Selain itu, sejarah ini diwarnai dengan sistem pemerintahan yang monarki.[12]
Seperti
halnya Al-Ghazali berpendapat bahwa “umat sumber kekuasaan” ialah umat islam
sendiri yang berhak memilih orang-orang yang akan diberi kepercayaan mengurus
kepentingan mereka. Mereka berhak menuntut tanggung jawab atas pekerjaan yang
telah dilaksanakan oleh orang-orang yang mereka pilih. Mereka berhak mencela
dan memuji, berhak menghukum jika orang-orang yang dipilihnya itu berbuat
buruk, bahkan bila mau mereka
pun berhak memecatnya.
Penulis
sependapat dengan ungkapan Al-Ghazali bahwa umat sumber kekuasaan, sehingga
dapat disimpulkan bahwa islam yang lahir 14 abad yang lalu telah mengenal
sistem pemerintahan syura atau sekarang kita kenal demokrasi.[13]
4.
Hubungan Islam
dan Demokrasi
a.
Syura
(Musyawarah) Musyawarah dijelaskan dalam QS. As-Syura:38, yang berisi perintah
untuk menyelesaikan urusan dan masalah dengan cara bermusyawarah.
b.
Keadilan artinya dalam menegakkan Negara
termasuk rekrutmen dalam berbagai jabatan pemerintahan harus dilakukan secara
adil dan bijaksana.

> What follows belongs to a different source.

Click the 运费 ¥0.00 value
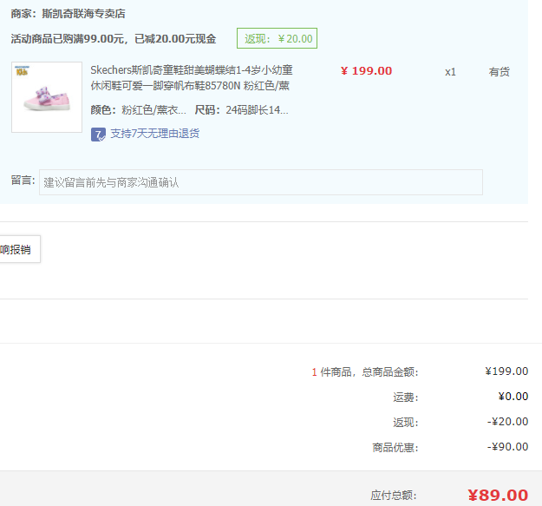(513, 397)
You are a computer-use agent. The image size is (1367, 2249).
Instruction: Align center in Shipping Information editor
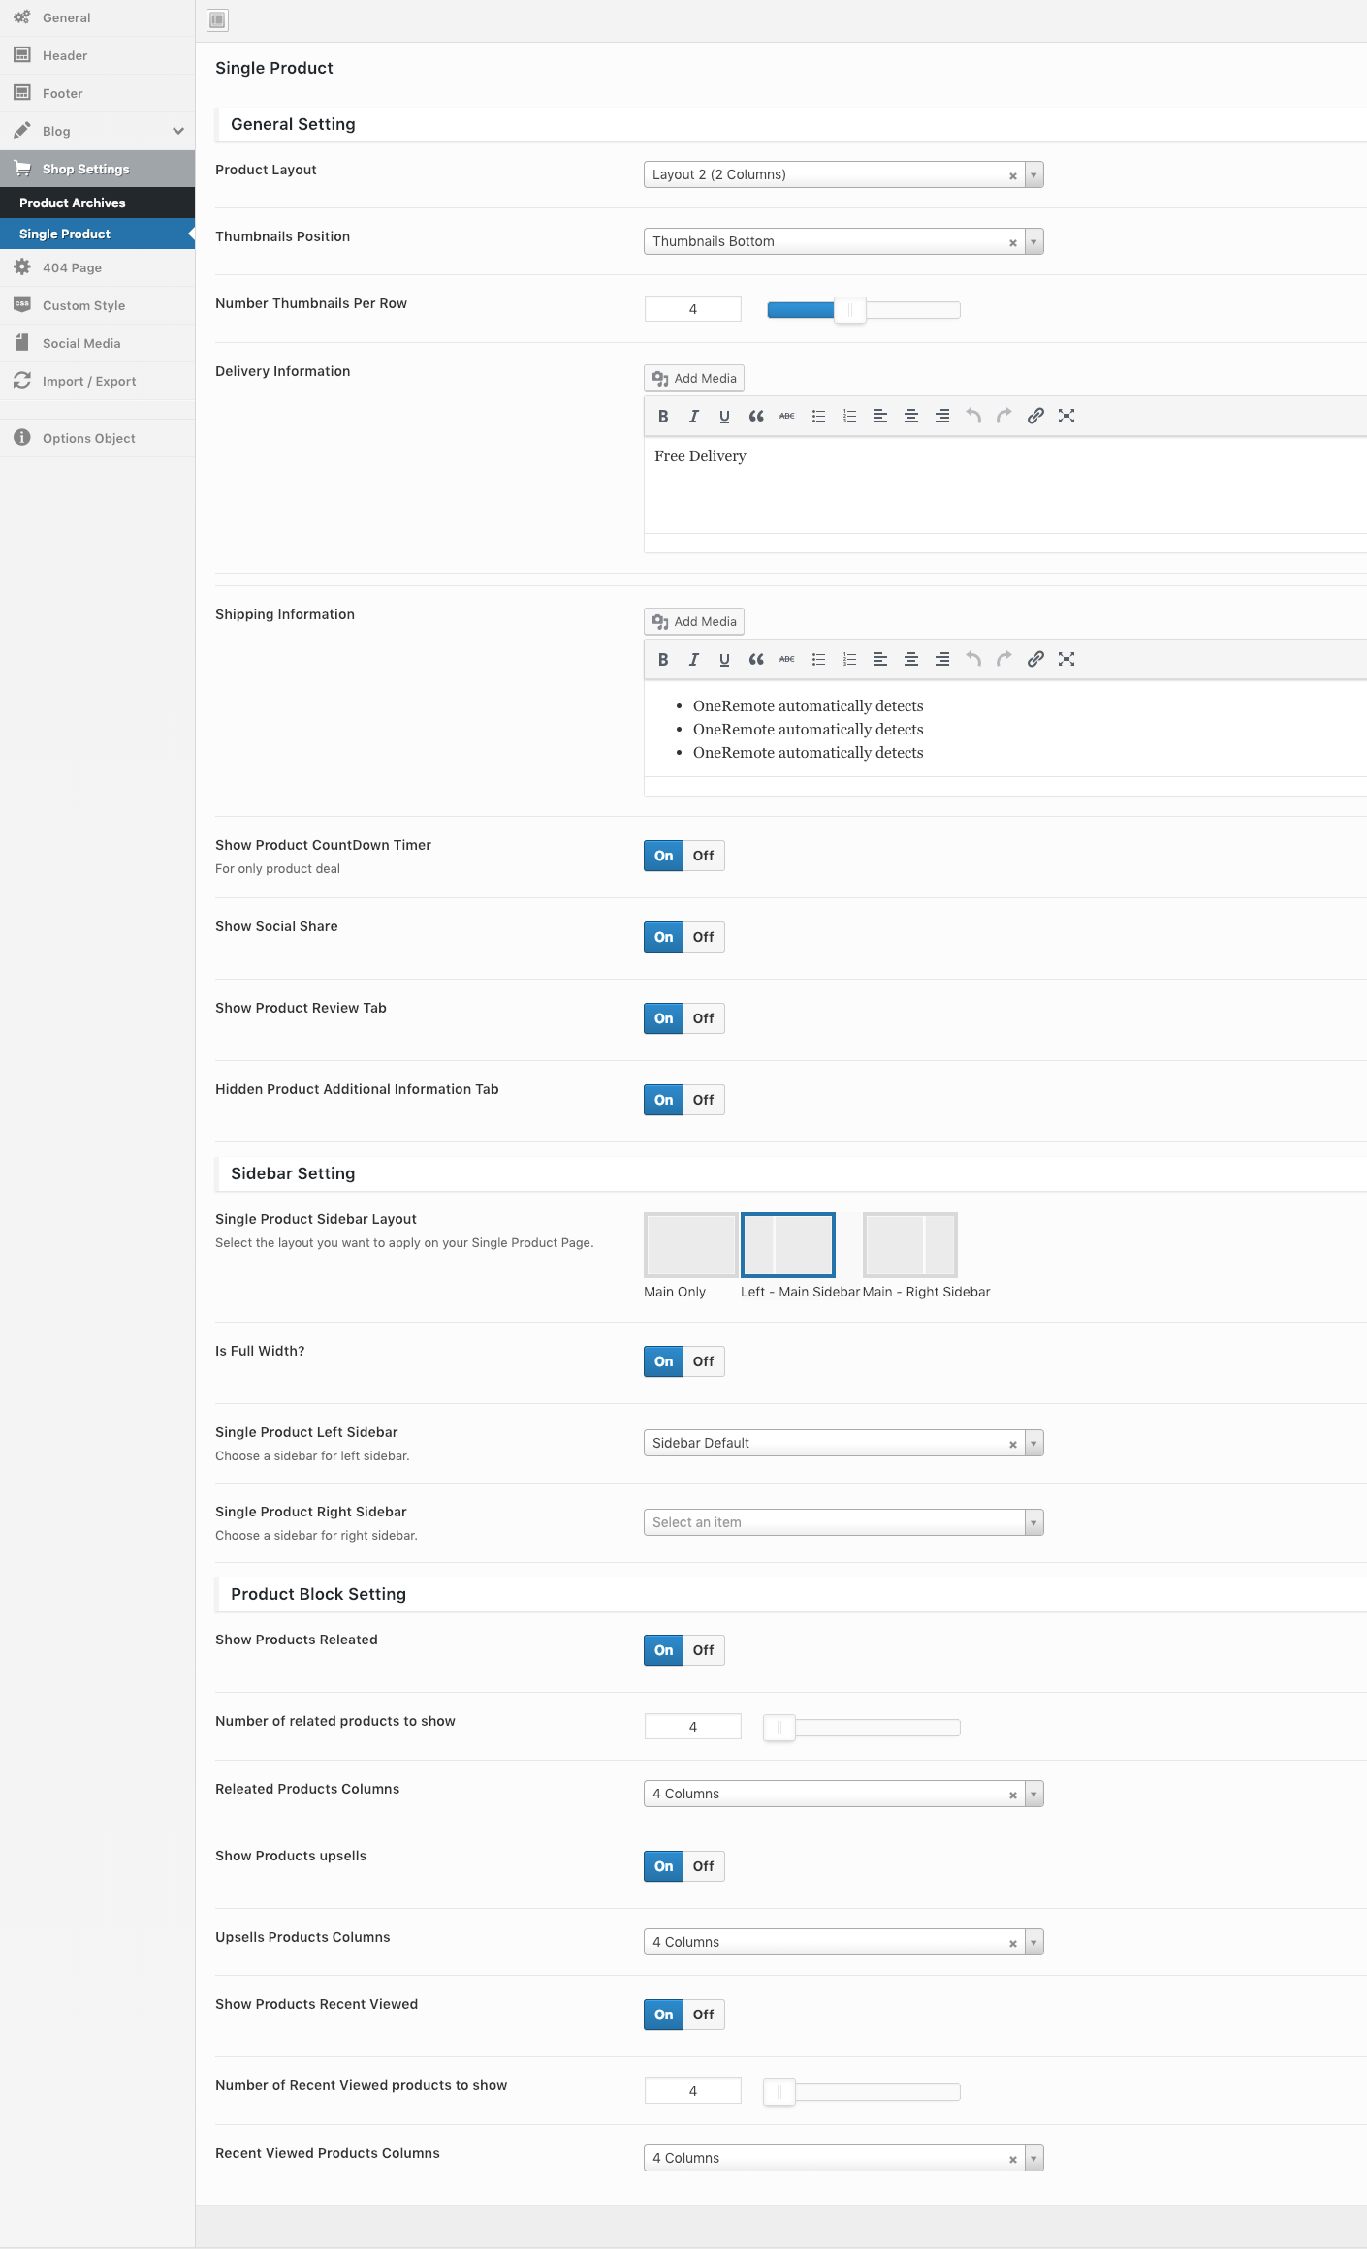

Arti pentingnya penegakan keadilan dalam sebuah
pemerintahan ini ditegaskan oleh Allah SWT dalam beberapa ayat-Nya, antara lain
dalam surat an-Nahl:90; as-Syura:15; al-Maidah:8; An-Nisa’:58.
c.
Kesejajaran
(al-Musawah) artinya
tidak ada pihak yang merasa lebih tinggi dari yang lain sehingga dapat
memaksakan kehendaknya. Penguasa tidak bisa memaksakan kehendaknya terhadap
rakyat, berlaku otoriter dan eksploitatif. Kesejajaran ini penting dalam suatu
pemerintahan demi menghindari dari hegemoni penguasa atas rakyat. Ayat
Al-Qur’an yang sering digunakan adalah QS. Al-Hujurat ayat 13.
d.
Kebebasan Untuk Hidup
ini dijelaskan pada (QS.Al-Isra’:33) yang menyebutkan bahwa manusia mempunyai
kemuliaan dan martabat yang tinggi dibandingkan mahluk yang lain, sehingga
manusia diberi kebebasan untuk hidup dan merasakan kenikmatan dalam
kehidupannya.
e.
Prinsip
Persamaan Dijelaskan pada (QS. Al-Hujurat ayat 13) yaitu pada dasarnya semua
manusia itu sama, karena semuanya adalah hamba Allah, yang membedakan manusia
dengan manusia lainnya adalah ketakwaannya kepada Allah SWT.
f.
Kebebasan
Menyatakan Pendapat Al-Qur’an memerintahkan kepada manusia agar mau dan berani
menggunakan akal pikiran mereka untuk menyatakan pendapat yang benar dan
dipenuhi rasa tanggung jawab.
g.
Kebebasan
Beragama Allah secara tegas telah memberikan kebebasan kepada manusia untuk
menganut dan menjalankan agama yang diyakini kebenarannya, sehingga tak
seorangpun dapat dibenarkan memaksa orang lain untuk masuk Islam.[14]
B. Pluralisme
1. Perdebatan Pluralisme Agama Dalam Islam
Istilah
pluralisme atau paham kemajemukan pada sikap manusia terhadap pluralitas.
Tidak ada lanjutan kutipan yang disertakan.